*任务要求 A:*
在这段关于 pad_sequence 报错的帖子中,lora_rank 被设置成了多少?
*任务要求 B:*
请从这段关于 pad_sequence 报错的帖子结尾处接着往下写。

*文本摘录:*
数据加载出现问题:pad_sequence(): argument 'padding_value' (position 3) must be float, not NoneType #405

Closed yanxp closed 8 months ago

yanxp commented 9 months ago

提交前必须检查以下项目

问题类型

其他问题

基础模型

Chinese-Alpaca-2 (7B/13B)

操作系统

Linux

详细描述问题

lr=1e-4
lora_rank=64
lora_alpha=128
lora_trainable="q_proj,v_proj,k_proj,o_proj,gate_proj,down_proj,up_proj"
modules_to_save="embed_tokens,lm_head"
lora_dropout=0.05

pretrained_model=/mnt/wx_feature/home/chopinyan/codework/Chinese-LLaMA-Alpaca-2/scripts/chinese-alpaca-2-7b/
chinese_tokenizer_path=/mnt/wx_feature/home/chopinyan/codework/Chinese-LLaMA-Alpaca-2/scripts/chinese-alpaca-2-7b/
dataset_dir=/mnt/wx_feature/home/chopinyan/codework/Chinese-LLaMA-Alpaca-2/scripts/firefly/
per_device_train_batch_size=1
per_device_eval_batch_size=1
gradient_accumulation_steps=1
max_seq_length=512
output_dir=output_dir
validation_file=/mnt/wx_feature/home/chopinyan/codework/Chinese-LLaMA-Alpaca-2/scripts/firefly/alpaca_data-0-3252.json

deepspeed_config_file=ds_zero2_no_offload.json

torchrun --nnodes 1 --nproc_per_node 1 run_clm_sft_with_peft.py \
    --deepspeed ${deepspeed_config_file} \
    --model_name_or_path ${pretrained_model} \
    --tokenizer_name_or_path ${chinese_tokenizer_path} \
    --dataset_dir ${dataset_dir} \
    --per_device_train_batch_size ${per_device_train_batch_size} \
    --per_device_eval_batch_size ${per_device_eval_batch_size} \
    --do_train \    --do_eval \
    --seed $RANDOM \
    --fp16 \
    --num_train_epochs 1 \
    --lr_scheduler_type cosine \
    --learning_rate ${lr} \
    --warmup_ratio 0.03 \
    --weight_decay 0 \
    --logging_strategy steps \
    --logging_steps 10 \
    --save_strategy steps \
    --save_total_limit 3 \
    --evaluation_strategy steps \
    --eval_steps 100 \
    --save_steps 200 \
    --gradient_accumulation_steps ${gradient_accumulation_steps} \
    --preprocessing_num_workers 8 \
    --max_seq_length ${max_seq_length} \
    --output_dir ${output_dir} \
    --overwrite_output_dir \
    --ddp_timeout 30000 \
    --logging_first_step True \
    --lora_rank ${lora_rank} \
    --lora_alpha ${lora_alpha} \
    --trainable ${lora_trainable} \
    --lora_dropout ${lora_dropout} \
    --modules_to_save ${modules_to_save} \
    --torch_dtype float16 \
    --validation_file ${validation_file} \
    --load_in_kbits 16 \
    --gradient_checkpointing \
    --ddp_find_unused_parameters False

依赖情况(代码类问题务必提供)

*数据内容:*
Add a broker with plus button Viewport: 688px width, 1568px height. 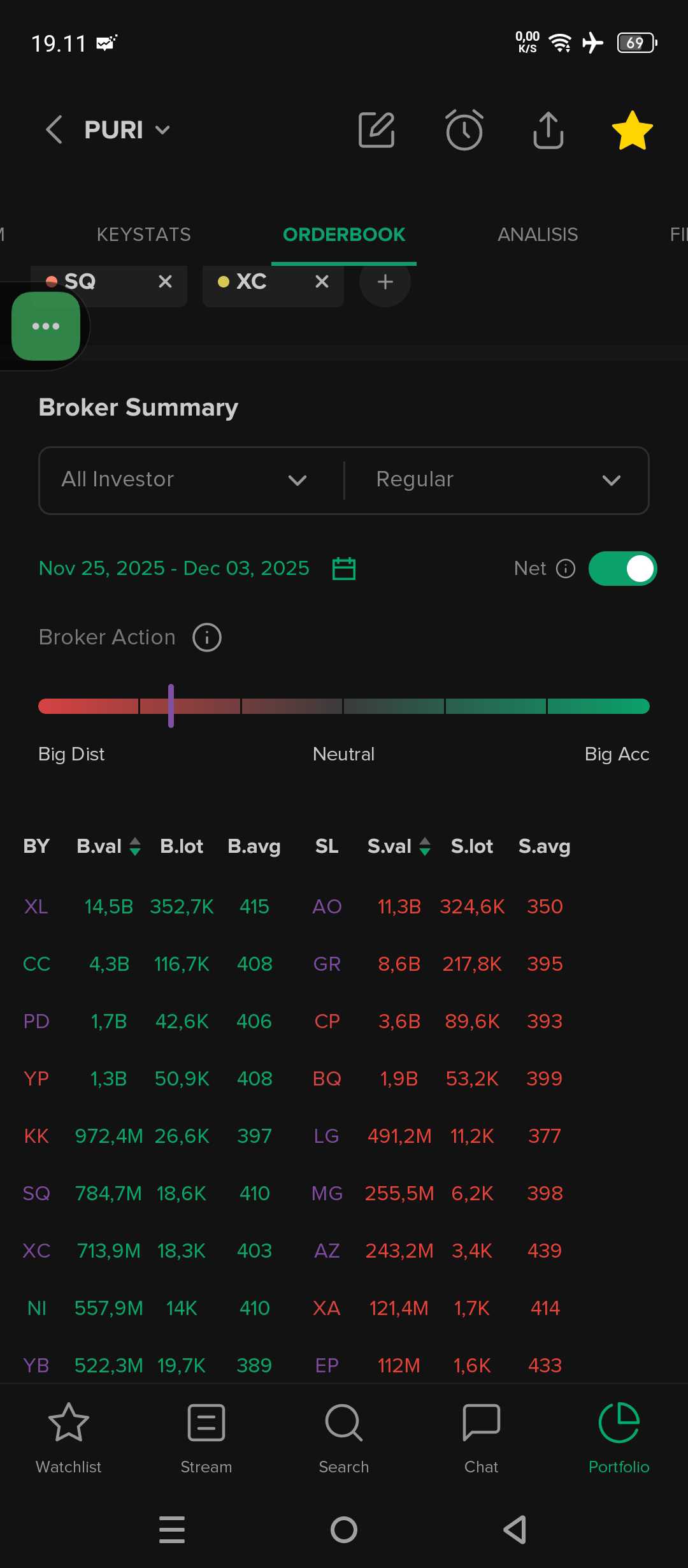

*结果 A:*
64

*结果 B:*
正常依赖

运行日志或截图


[INFO|trainer.py:386] 2023-11-13 20:05:21,910 >> You have loaded a model on multiple GPUs. `is_model_parallel` attribu
te will be force-set to `True` to avoid any unexpected behavior such as device placement mismatching.
Traceback (most recent call last):
  File "run_clm_sft_with_peft.py", line 531, in <module>
    main()
  File "run_clm_sft_with_peft.py", line 504, in main
    train_result = trainer.train(resume_from_checkpoint=checkpoint)
  File "/usr/local/python/lib/python3.8/site-packages/transformers/trainer.py", line 1544, in train
    return inner_training_loop(
  File "/usr/local/python/lib/python3.8/site-packages/transformers/trainer.py", line 1558, in _inner_training_loop
    train_dataloader = self.get_train_dataloader()
  File "/usr/local/python/lib/python3.8/site-packages/transformers/trainer.py", line 856, in get_train_dataloader
    for step, inputs in enumerate(train_dataloader):
  File "/usr/local/python/lib/python3.8/site-packages/accelerate/data_loader.py", line 451, in __iter__
    current_batch = next(dataloader_iter)
  File "/usr/local/python/lib/python3.8/site-packages/torch/utils/data/dataloader.py", line 634, in __next__
    data = self._next_data()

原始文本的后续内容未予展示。